----- SELECTED EXTRACT -----

According to Wang and Johnson (2012), the three reference points can be either determined endogenously or set exogenously (e.g., natural situation, task requirements, or social comparisons). Following their study, we also started with a pre-test to estimate the mean values of the three reference points and design the salary levels around these means. This allowed us to test our hypothesis in an endogenous way (without inducing the reference points to participants). During the pre-test, we surveyed 60 students from Zhejiang University of Technology (located in Hangzhou). The participants were asked to report their minimum required first-job salary for living in Hangzhou, their average expected (most likely) first salary, and their desired salary in Hangzhou. The roundup averages were 2800, 4600, and 6500 RMB per mouth. These three numbers were used as the MR, SQ, and G, respectively.

We then recruited 32 students from the same university to participate in our formal experiment with payment (RMB 5 for each participant). Similar to Ordóñez et al. (2000), participants were asked to respond to scenarios involving themselves as a graduate who has received a job offer (see “Supplementary Material” for details). Along with their own salary, participants were told about the salary of one similar graduating student (with the same gender, skill, education background, and so on) who had also received the offer. For each scenario, participants were instructed to respond to the questions, “How fair do you think the job offer is?” and, “How satisfied are you about the job offer?” on a seven-point scale (1: totally unfair [unsatisfied], 7: totally fair [satisfied]). Twelve scenarios were created using a 4 (salary levels) 3 (comparison with the other) within-subject design. The four levels of salary were 2200, 3700, 5100, and 7400 RMB that were located in the four regions (failure, loss, gain, and success) divided by the tri-reference points MR, SQ, and G. The salary of the other person was higher than (disadvantageous inequality), equal to, or lower than (advantageous inequality) the participant with the constraint that it was in the same regions as the participant (the absolute difference was randomly assigned between 200 and 400 in inequality conditions). There were four trials for each scenario. The order of the scenarios was randomized across participants. The total experiment took approximately 10 min.

Ethics Statement

All participants provided written informed consent before participating in the experiments. The participants were reminded of their right to discontinue participation at any time. The Research Ethics Board of Zhejiang University of Technology approved all procedures.

----- GIVEN RECORDS -----

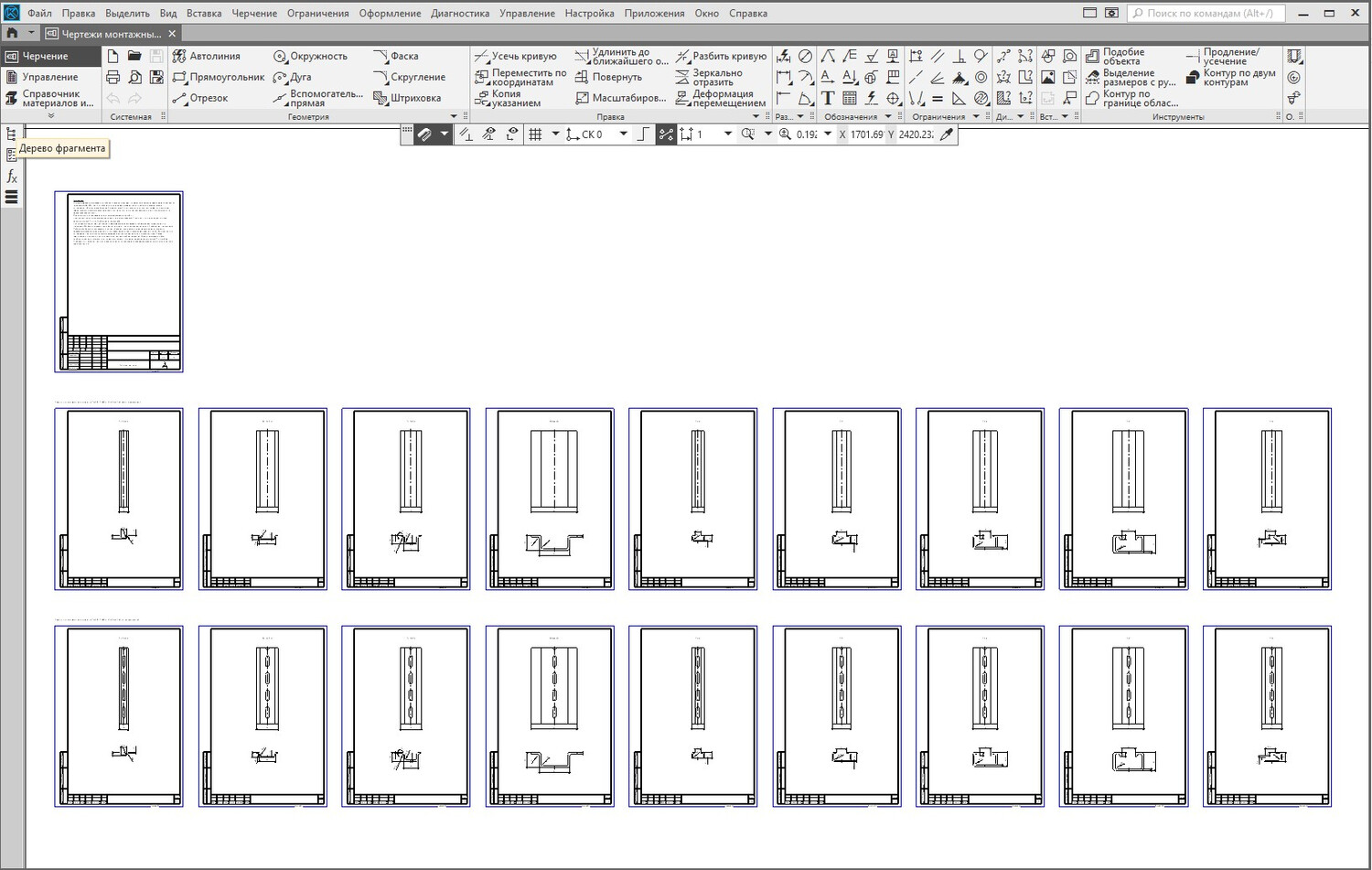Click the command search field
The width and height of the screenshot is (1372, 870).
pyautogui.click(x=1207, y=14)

-----
----- GIVEN RECORDS -----

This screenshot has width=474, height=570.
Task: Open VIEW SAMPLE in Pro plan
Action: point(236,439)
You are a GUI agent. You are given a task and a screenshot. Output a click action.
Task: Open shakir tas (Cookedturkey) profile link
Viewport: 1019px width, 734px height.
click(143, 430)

-----

DESCRIPTION OF THE TASK
In the salary study passage, change "Research Ethics Board" to "Ethics Committee" in everything from "All participants provided" down to "approved all procedures.", and give that part again. The items have nothing to do with the salary study passage.

WRITTEN RESPONSE
All participants provided written informed consent before participating in the experiments. The participants were reminded of their right to discontinue participation at any time. The Ethics Committee of Zhejiang University of Technology approved all procedures.